#SongoftheDay I Don't Want To Grow Up (Ramones)

This post is the first piece of work I've done in days. I don't even remember the last time I opened my computer.  I schedule these posts in advance, and luckily I did a big batch last week--lucky, because I've been too exhausted from hospital visits to even think about work.

I'm coming apart at the seams. Caregiving is exhausting, especially when it's not in your nature. And this is caregiving someone in hospital, where she is already being cared for expertly by nursing staff.

I know I shouldn't complain. I should feel grateful that I'm not the one in that hospital bed. I should feel grateful that my mother is receiving treatment for her cancer, unlike her neighbour who is deemed too old to treat. There are so many things I should feel grateful for... and I do... but I'm also tired right down to my bones.

The other day, my partner went to my apartment to spend time with the cats. The plan was that I'd meet him there after spending time (6 hours) at the hospital with my mother. Problem was, I had no food in the fridge.

Our basic arrangement is that my partner buys food at his place, I buy food at mine, he cooks there, I cook here. What I should have done, to lessen my stress, is ask him to pick up something for dinner. But I felt like I wouldn't be pulling my weight in the relationship if I asked him to take over my shopping/cooking duties in addition to his own.

So, after leaving the hospital, I went to the supermarket, shopped for dinner, brought my groceries home on the hour-and-a-half bus ride, got home, cooked dinner, felt like a mom, felt utterly burnt out, and missed the days when I lived alone and didn't have all these people to care about.

Except I was life-threateningly depressed back then.

Since hindsight is 20/20, I now see that I should have asked my partner to do the shopping instead of assuring him I would do it on my way home.  I should have asked him to make dinner--and, in fact, he did almost all of the cooking anyway. But he'd have done it all in a heartbeat, if I'd asked.  And then I wouldn't have ended my day feeling like there's just too much on plate, feeling that I need to parent everyone in my life.

I read an article about "parentified" children--kids who have to parent siblings or even their own parents--and I could relate. Starting from an early age, I had to take care of 4 kids (and at least one parent) because I grew up in a household mired in substance abuse and neglect.

Grown-ups always commented on how mature I was, for my age.

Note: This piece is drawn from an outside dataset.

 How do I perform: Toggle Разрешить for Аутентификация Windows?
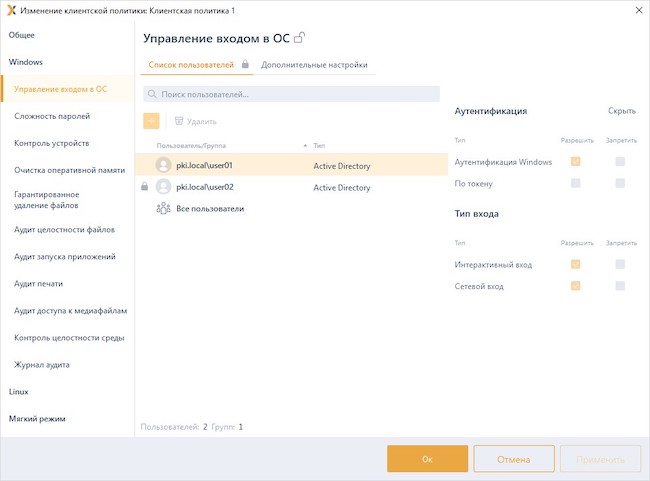click(575, 162)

They said that like it was a good thing.  It wasn't a good thing.  I never got a chance to be a kid, and now that's all I want to be.



If you're wondering how you can support me in bringing you songs and visits every day, the easiest thing you can do is tell your friends about the site. Tell anyone you know--particularly people who are isolated and enjoy music.

Readers of adult fiction can also buy my books or check them out from your local library. Supporting my AudioErotica endeavour on Patreon would also help me hugely!

I'm also an Amazon Influencer, so hopefully I can make a little pocket change when you buy stuff by clicking through my affiliate links.

But you don't HAVE to do any of that. I'm very happy to get a daily visit from you, so just keep coming back.

Oh, and I also recommend hitting the "Subscribe" button at the top of the page so you won't miss a song!

See you tomorrow!
Giselle

Popular posts from this blog

#SongoftheDay Looks Like Meringue (John Scofield)

#SongoftheDay Ice Cream (Sarah McLachlan)

#SongoftheDay Self Control (Laura Branigan)

#SongoftheDay Asshole (Denis Leary)

#SongoftheDay You Light Up My Life (Whitney Houston)

#SongoftheDay The Rosemary and Thyme Caprice (John Williams)

#SongoftheDay Julie Christie (Lorraine Bowen)

#SongoftheDay In the Year 2525 (Zager and Evans)

#SongoftheDay Daddy Cool (Boney M)

#SongoftheDay 5-4-3-2-1 (Manfred Mann)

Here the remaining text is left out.